Битва продолжалась не менее часа, а быть может, и гораздо больше. В сутолоке и крике, среди крови, грохота щитов и лязга мечей, люди потеряли представление о времени. В конце концов, большая часть оставшихся в живых ливийцев, отступая, вновь скатилась в ущелье и те, кто при этом не свернул шею и не поломал рук и ног, бросились к выходу на равнину. Но прогремел боевой клич египтян, и сотня колесниц Анхаффа вынеслась им навстречу, круша и сминая растерявшихся и вконец сломленных врагов.

Гектор, видя, что на плоскогорье битва завершилась, успел спуститься и занять место в своей колеснице, чтобы участвовать в последней схватке. Он видел, что Пентесилея опередила его: она не покинула седла, и ее конь, легко одолевший опасный подъем, так же легко одолел и еще более страшный спуск. С плоскогорья спускались и остальные уцелевшие воины-египтяне — никто, даже раненые, не остались наверху.

Последняя схватка была отчаянной и страшной. Но она завершилась быстро: чуть меньше двухсот ливийцев, в большинстве своем раненых, запросили пощады и сдались, остальные остались в кровавой пыли на равнине, в ущелье, на плоскогорье.

Среди убитых ливийцев выделялся их предводитель — павший одним из последних огромный, статный богатырь, в кожаном доспехе, длинном, до колен, сплошь усаженном мощными медными бляхами с шипами, и в обычном для ливийцев кожаном шлеме-колпаке, закрывающем половину лица, с круглыми прорезями для глаз, также обшитом медью. Вожак дрался до последнего, дрался, когда многие его сподвижники, оставшиеся в живых, уже сдались. Под конец, пользуясь тем, что Гектор сражался далеко от входа в ущелье, он пытался вырваться, захватив колесницу убитого им египтянина. Возможно, предводитель мятежников рассчитывал уйти, но ему преградила дорогу Пентесилея, и после недолгой схватки он упал под ее секирой. (Привычное оружие, которого в Египте никто не использовал, царица амазонок одолжила у Альды). Разглядывая затем убитого врага, она подумала, что это, скорее всего, и есть знаменитый Мартаху, тот самый разбойник, за которого приняли Ахилла воины прибрежной крепости, а значит, великан-ливиец был невольной причиной ее разлуки с мужем…

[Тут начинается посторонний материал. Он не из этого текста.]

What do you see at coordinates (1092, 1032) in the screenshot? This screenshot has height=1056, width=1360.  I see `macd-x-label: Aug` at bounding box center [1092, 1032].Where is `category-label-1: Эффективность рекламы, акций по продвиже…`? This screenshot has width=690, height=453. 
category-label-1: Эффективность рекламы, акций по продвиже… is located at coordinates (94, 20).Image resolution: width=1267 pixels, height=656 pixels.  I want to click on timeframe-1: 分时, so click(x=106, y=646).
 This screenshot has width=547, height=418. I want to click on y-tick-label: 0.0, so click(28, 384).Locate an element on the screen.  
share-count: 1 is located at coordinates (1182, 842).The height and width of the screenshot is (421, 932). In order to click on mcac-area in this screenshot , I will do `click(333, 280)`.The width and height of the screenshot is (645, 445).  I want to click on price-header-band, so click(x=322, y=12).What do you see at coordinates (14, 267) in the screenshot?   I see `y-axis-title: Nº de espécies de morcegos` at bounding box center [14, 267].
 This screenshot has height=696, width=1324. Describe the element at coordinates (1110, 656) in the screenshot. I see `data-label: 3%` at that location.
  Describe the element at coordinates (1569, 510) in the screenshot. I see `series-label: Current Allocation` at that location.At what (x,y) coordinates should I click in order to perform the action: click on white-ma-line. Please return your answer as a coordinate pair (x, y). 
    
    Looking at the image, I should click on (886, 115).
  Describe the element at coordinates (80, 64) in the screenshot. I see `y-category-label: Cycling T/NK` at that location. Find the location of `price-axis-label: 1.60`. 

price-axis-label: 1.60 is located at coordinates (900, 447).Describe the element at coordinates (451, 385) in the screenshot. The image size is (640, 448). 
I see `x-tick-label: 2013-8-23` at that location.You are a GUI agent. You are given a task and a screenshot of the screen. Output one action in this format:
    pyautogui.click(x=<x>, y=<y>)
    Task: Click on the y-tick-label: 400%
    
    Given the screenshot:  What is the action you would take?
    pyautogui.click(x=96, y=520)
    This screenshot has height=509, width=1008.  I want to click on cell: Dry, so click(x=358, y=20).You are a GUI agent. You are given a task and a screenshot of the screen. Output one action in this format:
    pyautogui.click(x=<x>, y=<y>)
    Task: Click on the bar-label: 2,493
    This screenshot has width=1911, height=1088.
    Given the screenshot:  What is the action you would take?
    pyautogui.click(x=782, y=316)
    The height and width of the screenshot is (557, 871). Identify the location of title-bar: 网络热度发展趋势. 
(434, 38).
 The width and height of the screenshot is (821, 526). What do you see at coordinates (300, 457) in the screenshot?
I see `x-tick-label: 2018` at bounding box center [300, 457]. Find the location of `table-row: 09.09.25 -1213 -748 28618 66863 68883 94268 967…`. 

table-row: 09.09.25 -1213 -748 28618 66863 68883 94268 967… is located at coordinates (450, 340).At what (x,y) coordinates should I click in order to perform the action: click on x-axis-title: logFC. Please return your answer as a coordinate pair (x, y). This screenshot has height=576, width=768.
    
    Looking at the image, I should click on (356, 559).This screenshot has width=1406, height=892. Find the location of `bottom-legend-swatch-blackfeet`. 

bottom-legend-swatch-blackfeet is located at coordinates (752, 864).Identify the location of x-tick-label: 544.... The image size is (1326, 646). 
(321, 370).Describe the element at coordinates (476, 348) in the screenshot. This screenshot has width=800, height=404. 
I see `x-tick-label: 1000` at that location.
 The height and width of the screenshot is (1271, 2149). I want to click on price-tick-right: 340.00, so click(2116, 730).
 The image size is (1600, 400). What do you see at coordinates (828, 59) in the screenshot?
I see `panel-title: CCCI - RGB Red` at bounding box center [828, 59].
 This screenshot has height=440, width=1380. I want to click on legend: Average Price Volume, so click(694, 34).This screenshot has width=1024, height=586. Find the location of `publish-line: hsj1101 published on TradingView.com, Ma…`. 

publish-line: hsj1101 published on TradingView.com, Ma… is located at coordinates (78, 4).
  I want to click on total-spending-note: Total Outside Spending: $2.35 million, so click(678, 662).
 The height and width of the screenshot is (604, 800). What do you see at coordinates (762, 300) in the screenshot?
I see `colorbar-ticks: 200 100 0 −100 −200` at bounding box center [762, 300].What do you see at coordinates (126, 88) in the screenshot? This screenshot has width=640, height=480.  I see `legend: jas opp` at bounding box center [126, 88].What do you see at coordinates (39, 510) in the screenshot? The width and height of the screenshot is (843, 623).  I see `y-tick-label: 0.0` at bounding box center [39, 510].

— Ты и вправду величайший воин! — произнес Харемхеб, подходя к Гектору и низко склоняясь перед ним. — Я никогда не видел, чтобы кто-нибудь так сражался! — Это был не самый трудный из моих боев, — ответил троянец, устало поднося к губам кувшин с водой и преодолевая отчаянное желание облить лицо и плечи: он знал, что воды слишком мало.

— И эта невероятная женщина, жена твоего брата… — продолжал молодой военачальник, в некотором смущении глядя на Пентесилею, в это время без стеснения снявшую нагрудник и перевязывавшую свою рану. — Она дралась так же, как и ты! Разве бывают такие женщины?

— Считай, что меня не бывает, египтянин! — воскликнула амазонка, которая поняла все от слова до слова. — Но, как бы там ни было, мы потеряли половину войска.

— Больше половины, — тихо сказал Гектор и вновь осмотрелся.

— Где Анхафф? — спросил он у одного из колесничих. — Я здесь, великий! Командующий колесницами был ранен в плечо, и его только что перевязали. Он подошел, отхлебывая воду из медной чашки, внешне невозмутимый, но на самом деле тоже взбудораженный и потрясенный.

— Эту битву назовут одной из самых славных в нашей истории! — сказал он. — Одолеть армию опытных и отчаянных разбойников, которых было в два с половиной раза больше нас, мог только ты, Гектор!

— Вы восхищаетесь мною? — воскликнул троянец, уже почти не скрывая горечи. — А я себя виню! Я не просчитал заранее возможной ловушки, не понял замыслов врага и угробил половину отряда! Ничего себе, великая победа!

— Ну, положим, такой ход просчитать было невозможно, — возразила Пентесилея. — Мы ждали предательства, но никто не подумал, что измена настолько глубока. Мы были уверены, что ливийцы осаждают северную крепость, и нам не пришло в голову, что она давно сдана. Мы не могли предположить, что нас окружают с двух сторон.